Eastmond was in her Holocaust History class on Feb. 14 when an armed former student stormed her campus and began shooting. When the gunman first shot through the window of her classroom, Eastmond initially thought it was part of a prank.

“It was Valentine’s Day and I thought it was a paintball gun because I saw red on the floor,” she recalled. "But it was blood and it wasn't a prank."

The gunman continued shooting as the students tried to take cover. Eastmond said she felt the bullets fly by her face.

“I immediately thought that he was coming inside so I thought, I told myself I need to look like I was dead as well,” she said.

When the student in front of her was hit by a bullet, she tumbled to the floor with him.

“I just followed his every movement and I fell over with him, and then I put him on top of me, because he was already…” she said, trailing off. “I just told myself I need to look like I’m dead, because I thought he was coming in to get us all one by one.”

Eastmond’s mother, Stacey-Ann Llewellyn, said she would gladly swap places with anyone trying to cast doubt on the stories being shared by her daughter and her classmates. She called Feb. 14 “the worst day of my life” because of terrifying calls she received from her daughter as the shooting took place.

“They should just take my place for that, what, 40 minutes? And that’s not even the parents that lost their kids. I still have mine, but just the fact that she was calling me and saying her last goodbyes, I wish they could walk in my shoes,” Llewellyn said. “There’s nothing fake about this.”
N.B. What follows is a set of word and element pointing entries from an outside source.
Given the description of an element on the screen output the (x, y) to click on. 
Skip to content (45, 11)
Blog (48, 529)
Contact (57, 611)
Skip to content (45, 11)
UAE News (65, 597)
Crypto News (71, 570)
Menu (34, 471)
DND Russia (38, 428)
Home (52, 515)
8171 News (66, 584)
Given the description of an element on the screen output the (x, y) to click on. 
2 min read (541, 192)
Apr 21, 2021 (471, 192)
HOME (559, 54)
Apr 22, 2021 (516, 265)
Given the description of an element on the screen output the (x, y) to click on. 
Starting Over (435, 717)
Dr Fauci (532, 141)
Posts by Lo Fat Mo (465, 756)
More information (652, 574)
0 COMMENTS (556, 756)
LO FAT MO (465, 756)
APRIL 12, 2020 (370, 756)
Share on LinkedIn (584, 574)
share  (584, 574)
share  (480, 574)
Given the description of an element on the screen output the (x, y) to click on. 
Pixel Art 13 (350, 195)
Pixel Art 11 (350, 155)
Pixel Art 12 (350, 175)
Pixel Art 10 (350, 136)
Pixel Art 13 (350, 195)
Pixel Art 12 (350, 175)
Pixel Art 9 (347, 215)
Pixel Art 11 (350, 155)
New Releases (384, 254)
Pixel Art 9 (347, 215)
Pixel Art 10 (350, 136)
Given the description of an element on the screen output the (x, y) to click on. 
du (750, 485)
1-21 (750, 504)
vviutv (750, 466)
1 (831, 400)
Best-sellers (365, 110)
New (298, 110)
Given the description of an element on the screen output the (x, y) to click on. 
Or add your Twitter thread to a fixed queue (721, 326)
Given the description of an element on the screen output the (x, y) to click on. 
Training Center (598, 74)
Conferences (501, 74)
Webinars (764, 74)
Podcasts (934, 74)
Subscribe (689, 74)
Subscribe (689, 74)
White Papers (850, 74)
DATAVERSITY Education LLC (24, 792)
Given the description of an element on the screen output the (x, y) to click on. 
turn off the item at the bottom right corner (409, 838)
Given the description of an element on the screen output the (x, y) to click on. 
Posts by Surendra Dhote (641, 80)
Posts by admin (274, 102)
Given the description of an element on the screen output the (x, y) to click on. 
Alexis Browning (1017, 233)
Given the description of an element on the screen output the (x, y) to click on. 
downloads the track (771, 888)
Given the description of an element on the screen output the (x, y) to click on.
Eastmond, who returns to school on Wednesday, continues to deal with survivor’s guilt. She described how she feared meeting the parents of the boy she used to cover herself during the shooting.

“I thought they were going to be angry with me, but they weren’t. They actually embraced me and they were happy that I survived,” she said.

Mark Eiglarsh, an attorney for Eastmond, said while many of the young survivors appear to be recovering, they face a long journey emotionally as they deal with anger and depression.

“There are a lot of kids who look like they’re doing wonderfully. She looks at times like she’s doing great,” he said, referring to Eastmond. “But no one’s home with them when they’re crying on the pillow and reliving this nightmare. These kids need therapy.”